━━━ The records

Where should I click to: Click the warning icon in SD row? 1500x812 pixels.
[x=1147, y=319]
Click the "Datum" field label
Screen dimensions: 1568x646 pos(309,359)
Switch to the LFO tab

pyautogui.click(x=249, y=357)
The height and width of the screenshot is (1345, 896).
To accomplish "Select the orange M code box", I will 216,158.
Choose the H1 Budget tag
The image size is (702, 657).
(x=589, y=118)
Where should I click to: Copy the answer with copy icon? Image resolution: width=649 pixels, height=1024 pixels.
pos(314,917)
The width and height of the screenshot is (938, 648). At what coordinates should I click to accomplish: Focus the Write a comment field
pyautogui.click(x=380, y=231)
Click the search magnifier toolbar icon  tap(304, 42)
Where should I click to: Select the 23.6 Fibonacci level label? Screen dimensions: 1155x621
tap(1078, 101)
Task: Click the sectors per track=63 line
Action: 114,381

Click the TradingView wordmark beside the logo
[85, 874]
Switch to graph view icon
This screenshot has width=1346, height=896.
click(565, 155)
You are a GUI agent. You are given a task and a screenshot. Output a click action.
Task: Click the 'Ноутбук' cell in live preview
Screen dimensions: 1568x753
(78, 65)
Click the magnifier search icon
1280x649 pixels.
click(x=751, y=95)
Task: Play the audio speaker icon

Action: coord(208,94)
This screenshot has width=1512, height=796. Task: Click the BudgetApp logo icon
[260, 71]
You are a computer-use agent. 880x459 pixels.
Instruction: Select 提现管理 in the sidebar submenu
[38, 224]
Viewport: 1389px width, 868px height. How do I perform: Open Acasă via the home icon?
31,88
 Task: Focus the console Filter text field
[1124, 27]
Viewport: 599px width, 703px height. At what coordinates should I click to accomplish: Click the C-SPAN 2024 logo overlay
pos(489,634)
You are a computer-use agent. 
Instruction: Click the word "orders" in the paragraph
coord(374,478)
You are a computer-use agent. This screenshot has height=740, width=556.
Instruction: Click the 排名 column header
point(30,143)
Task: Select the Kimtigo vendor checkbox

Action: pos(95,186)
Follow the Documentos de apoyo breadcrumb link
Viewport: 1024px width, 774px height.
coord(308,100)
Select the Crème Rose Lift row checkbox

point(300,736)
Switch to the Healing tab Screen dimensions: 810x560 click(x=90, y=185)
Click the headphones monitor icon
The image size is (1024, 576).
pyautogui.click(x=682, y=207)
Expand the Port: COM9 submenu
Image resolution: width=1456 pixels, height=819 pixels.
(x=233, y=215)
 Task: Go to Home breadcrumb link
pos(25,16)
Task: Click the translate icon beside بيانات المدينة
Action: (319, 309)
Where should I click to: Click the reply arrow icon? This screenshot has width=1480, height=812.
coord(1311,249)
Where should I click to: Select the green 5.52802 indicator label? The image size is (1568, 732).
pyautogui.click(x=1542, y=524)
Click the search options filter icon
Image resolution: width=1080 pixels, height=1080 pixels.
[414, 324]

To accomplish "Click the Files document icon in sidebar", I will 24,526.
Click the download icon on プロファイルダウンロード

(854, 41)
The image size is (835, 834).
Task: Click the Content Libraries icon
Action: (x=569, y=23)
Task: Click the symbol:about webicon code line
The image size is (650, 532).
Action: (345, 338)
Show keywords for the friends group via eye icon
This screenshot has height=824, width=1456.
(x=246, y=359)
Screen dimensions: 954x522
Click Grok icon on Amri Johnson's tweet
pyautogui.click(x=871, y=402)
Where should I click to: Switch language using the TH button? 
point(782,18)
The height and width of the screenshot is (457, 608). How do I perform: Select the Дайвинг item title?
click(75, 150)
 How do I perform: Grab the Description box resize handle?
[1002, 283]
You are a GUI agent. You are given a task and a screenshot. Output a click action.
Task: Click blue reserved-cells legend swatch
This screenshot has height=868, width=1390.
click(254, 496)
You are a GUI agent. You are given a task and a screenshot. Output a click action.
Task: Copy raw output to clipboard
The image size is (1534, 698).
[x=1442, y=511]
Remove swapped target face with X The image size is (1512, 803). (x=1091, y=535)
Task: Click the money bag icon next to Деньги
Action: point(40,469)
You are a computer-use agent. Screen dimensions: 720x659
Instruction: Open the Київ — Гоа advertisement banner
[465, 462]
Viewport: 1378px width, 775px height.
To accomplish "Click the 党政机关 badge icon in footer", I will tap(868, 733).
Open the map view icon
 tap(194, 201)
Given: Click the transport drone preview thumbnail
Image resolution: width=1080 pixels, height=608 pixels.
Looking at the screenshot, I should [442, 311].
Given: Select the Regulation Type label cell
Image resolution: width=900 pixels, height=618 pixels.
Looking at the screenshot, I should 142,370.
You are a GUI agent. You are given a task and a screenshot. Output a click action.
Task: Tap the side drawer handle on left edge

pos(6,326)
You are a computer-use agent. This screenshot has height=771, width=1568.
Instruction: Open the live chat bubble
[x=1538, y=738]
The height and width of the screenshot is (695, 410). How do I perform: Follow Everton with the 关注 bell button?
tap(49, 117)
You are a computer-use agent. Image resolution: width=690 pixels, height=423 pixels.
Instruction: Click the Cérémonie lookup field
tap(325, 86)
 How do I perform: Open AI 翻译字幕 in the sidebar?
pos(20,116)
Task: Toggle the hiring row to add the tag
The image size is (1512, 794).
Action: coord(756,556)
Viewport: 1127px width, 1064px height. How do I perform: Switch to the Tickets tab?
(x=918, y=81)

━━━━━━

▶ Requirement
Which lines of the entries contain the word "button"? Return each such line in full, treating case as significant.

▶ In response
Where should I click to: Switch language using the TH button? 
The height and width of the screenshot is (695, 410). How do I perform: Follow Everton with the 关注 bell button?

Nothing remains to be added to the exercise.